The Council supports two very important pieces of legislation in the 2021 session. Links are provided to check their progress through the committee and chambers. Support from constituents and groups at hearings and before floor votes will be a tremendous help.
This bill will not increase education funding, but will redirect money to restore the FAEA formula that was inadvertently impacted by prior legislation.
With principles of equity guiding our actions, the New Mexico Advisory Council for Arts Education needs to know just where the inequities are, so we can help to do something about them. Who does have access and participates in quality arts education opportunities, and who doesn’t, and what disparities in outcomes result? We aim for all of New Mexico’s diverse public school students with artistic gifts to develop their outstanding potential in art, music, theater, dance, and media, and we support House Bill 130 for it’s essential role in improving arts education equity.

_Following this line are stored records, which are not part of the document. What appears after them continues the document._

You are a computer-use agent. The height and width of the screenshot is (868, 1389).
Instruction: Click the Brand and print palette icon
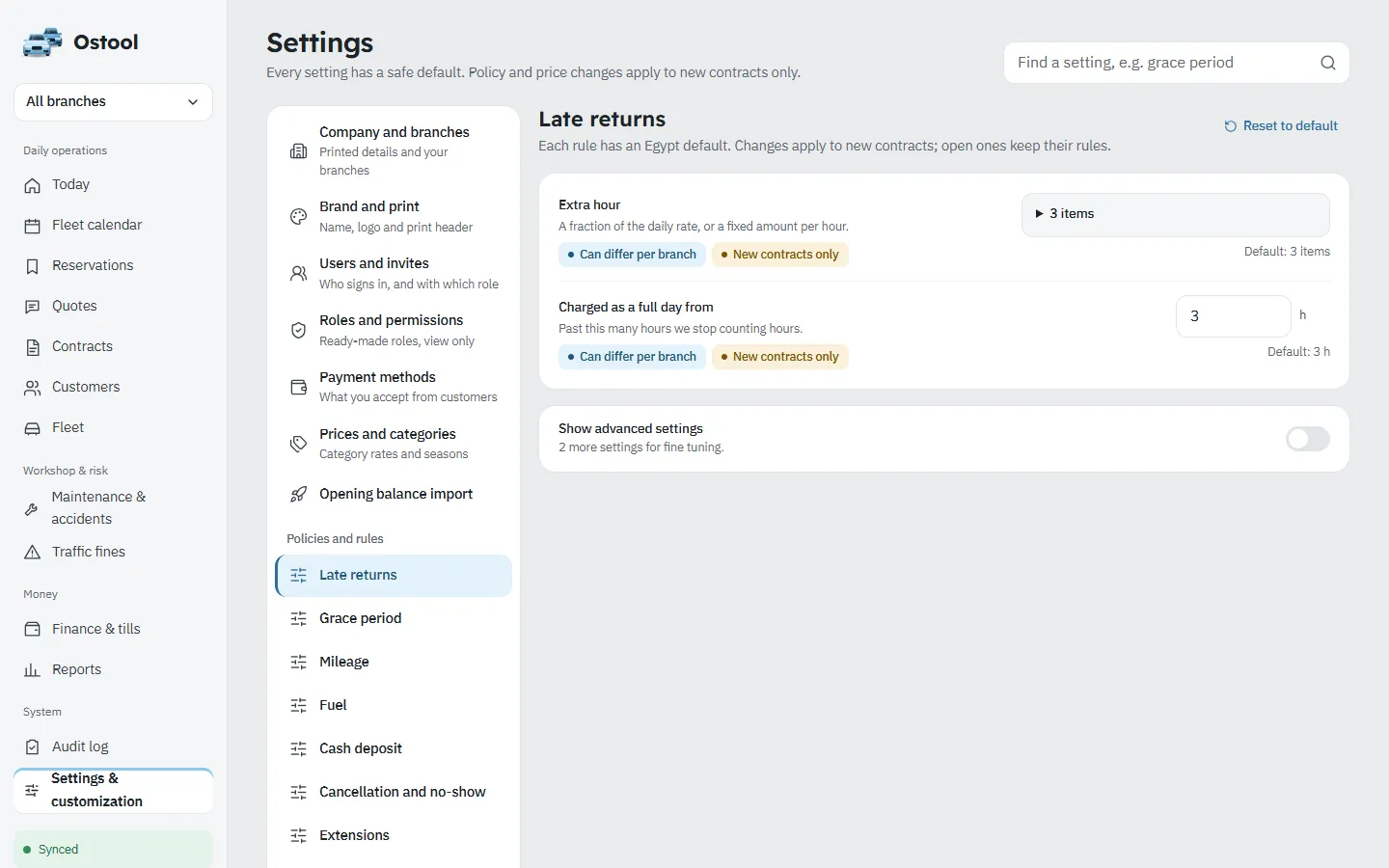point(299,217)
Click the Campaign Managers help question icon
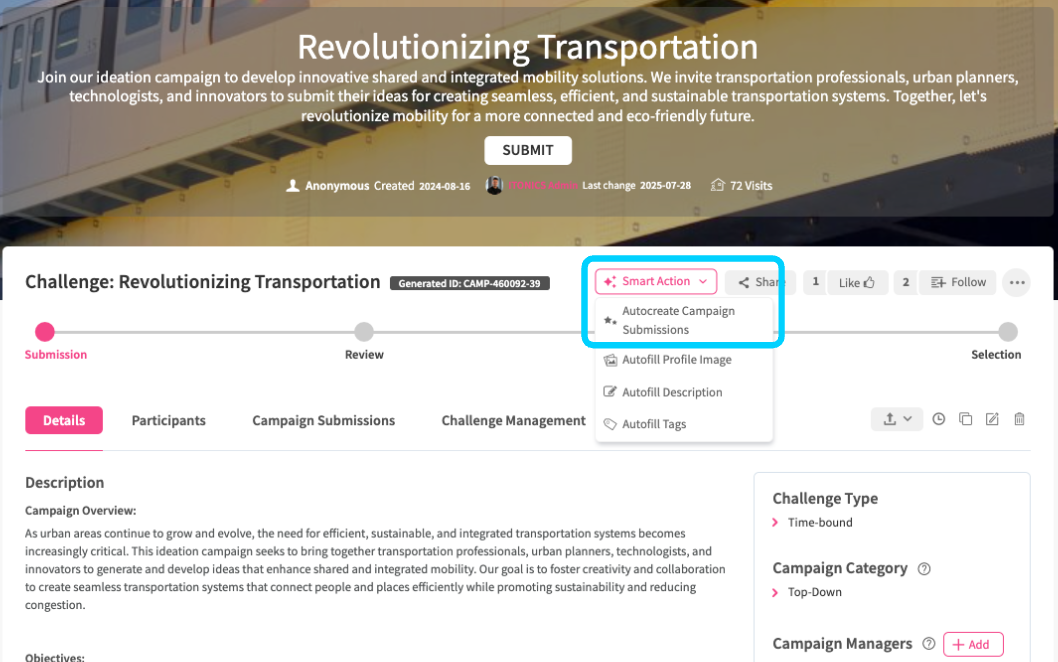This screenshot has width=1058, height=662. pyautogui.click(x=929, y=644)
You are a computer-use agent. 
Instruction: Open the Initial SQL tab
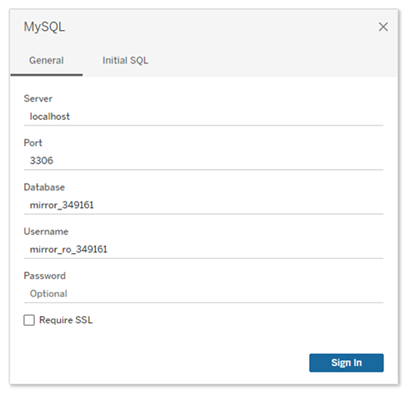click(x=125, y=61)
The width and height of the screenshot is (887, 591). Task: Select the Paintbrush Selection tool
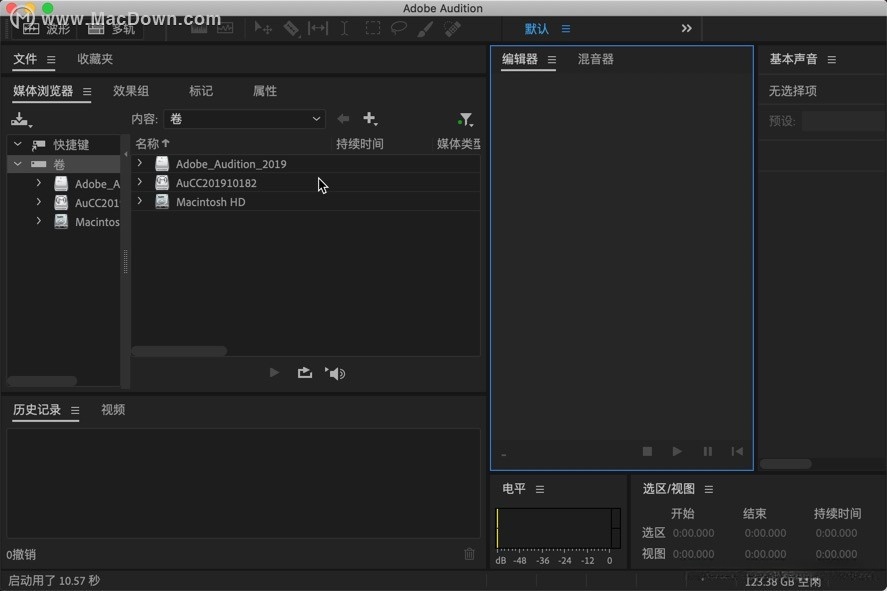pos(425,28)
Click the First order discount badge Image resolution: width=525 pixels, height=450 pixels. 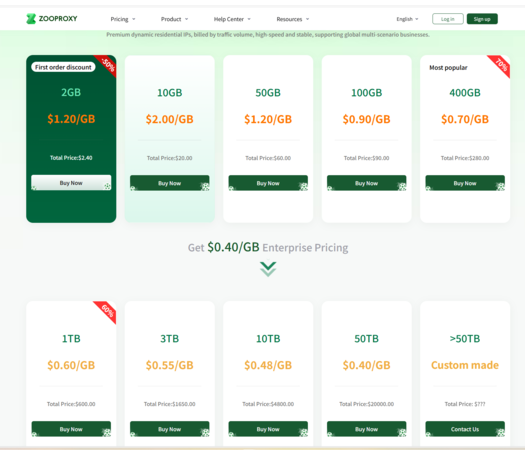(63, 67)
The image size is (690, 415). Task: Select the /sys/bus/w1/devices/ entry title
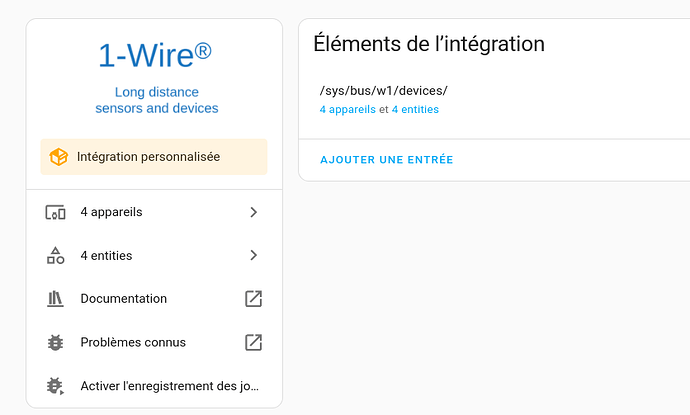click(383, 91)
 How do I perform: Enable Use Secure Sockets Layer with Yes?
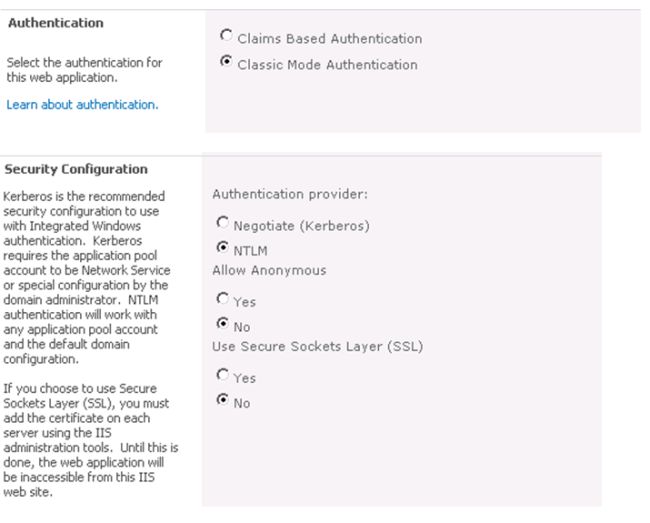tap(223, 375)
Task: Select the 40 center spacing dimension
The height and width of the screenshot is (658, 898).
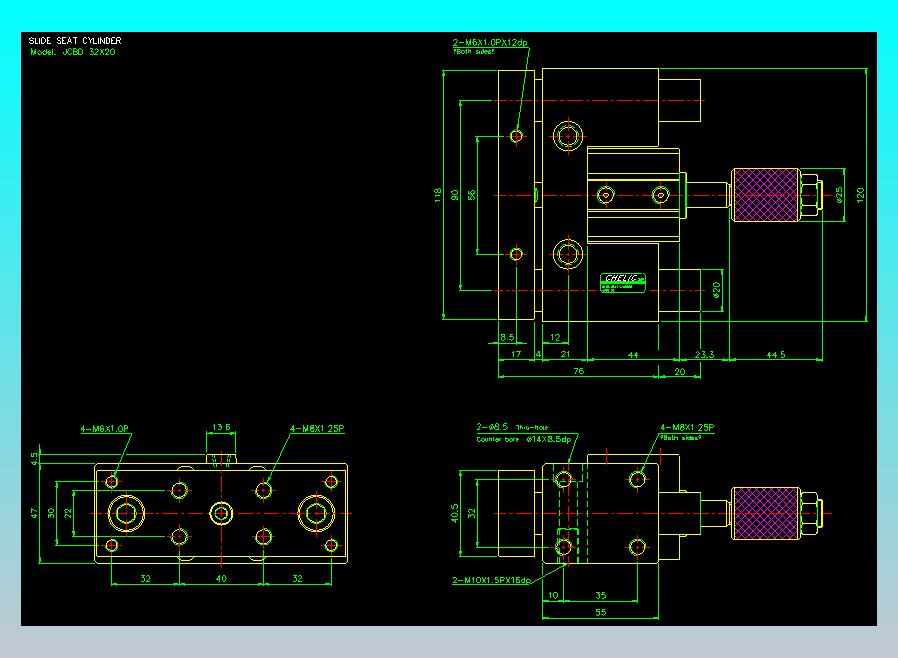Action: [221, 578]
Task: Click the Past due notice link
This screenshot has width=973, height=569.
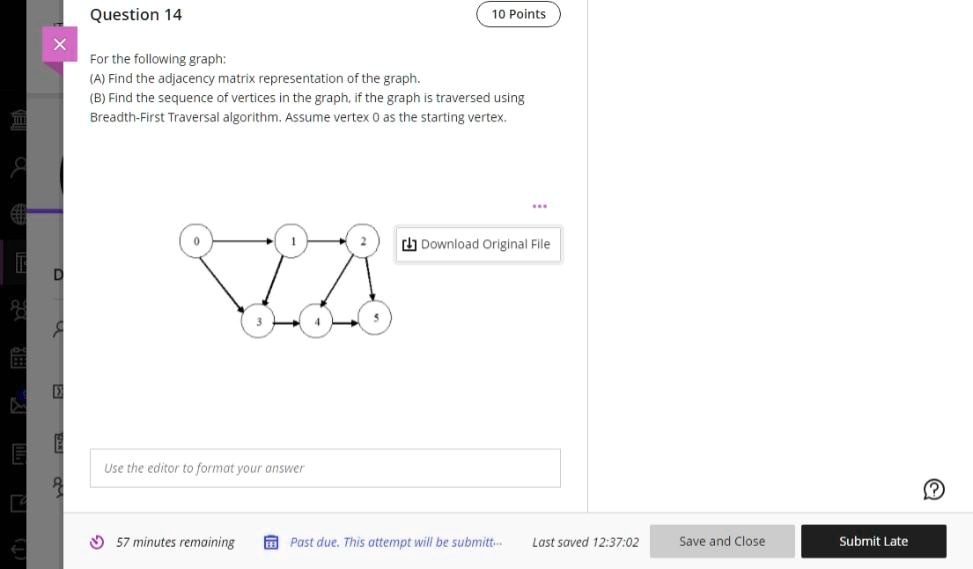Action: tap(396, 542)
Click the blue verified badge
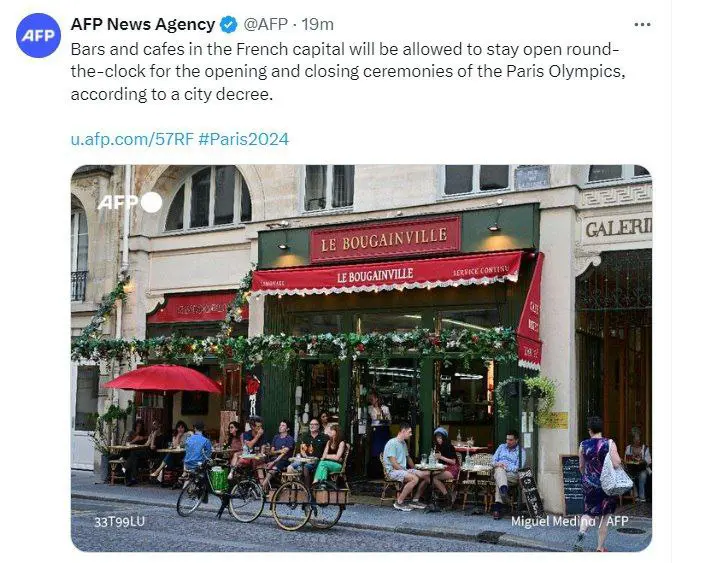703x563 pixels. click(x=229, y=24)
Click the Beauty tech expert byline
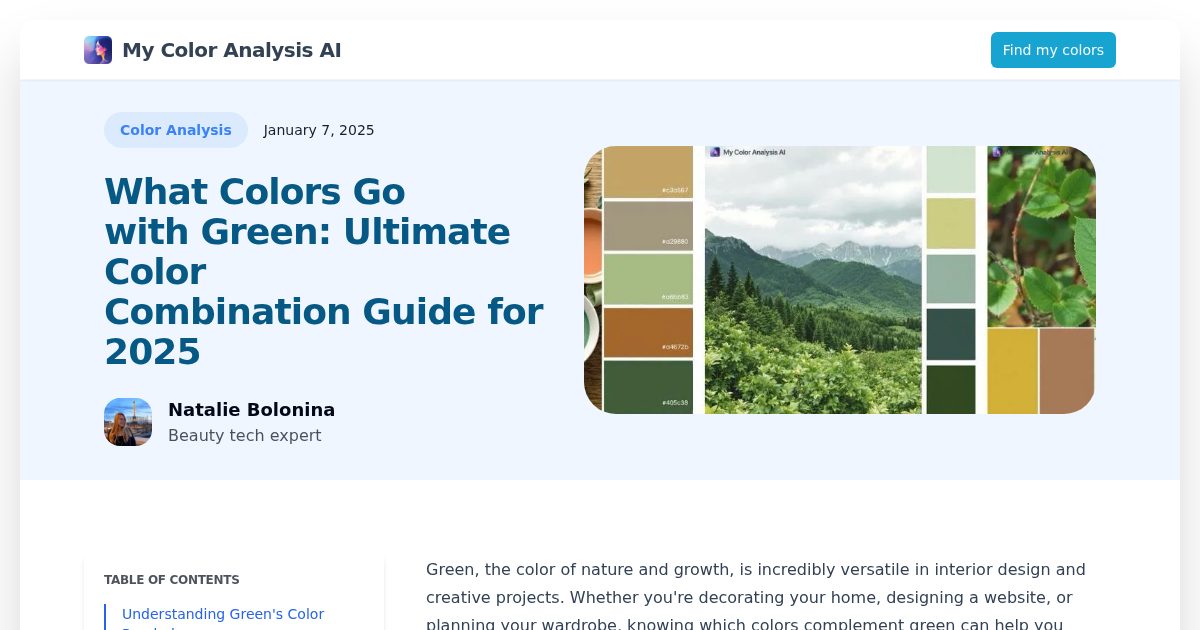This screenshot has height=630, width=1200. point(245,435)
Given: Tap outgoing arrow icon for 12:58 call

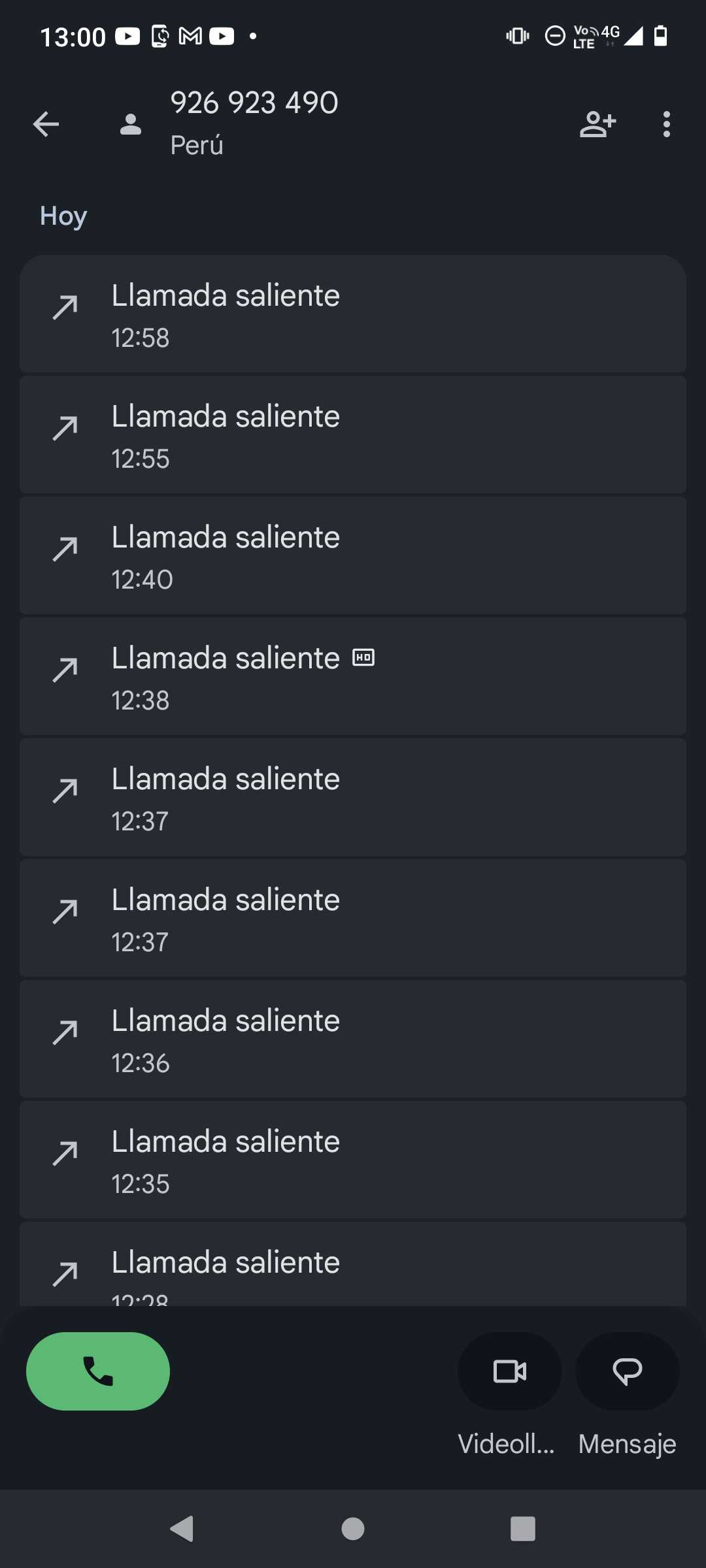Looking at the screenshot, I should click(x=65, y=308).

Sponsored by Representative Christine Trujillo, the bill, titled School Gifted Education Requirements, begins to repair educational disparities called out by the Yazzie/Martinez lawsuit. It expands the definition of gifted students to include those gifted in the arts. Requirements for school districts and charter schools include monitoring their use of gifted funding, reporting their progress toward more equitable identification racially, ethnically, socioeconomically, and linguistically, and administering practices of identification resulting in the inclusion of many high-ability students currently missing from gifted education across the state: Native American, Black, and Hispanic students, low-income students, English learners, and those who also have disabilities. House Bill 130 is a leap forward in arts education equity in New Mexico.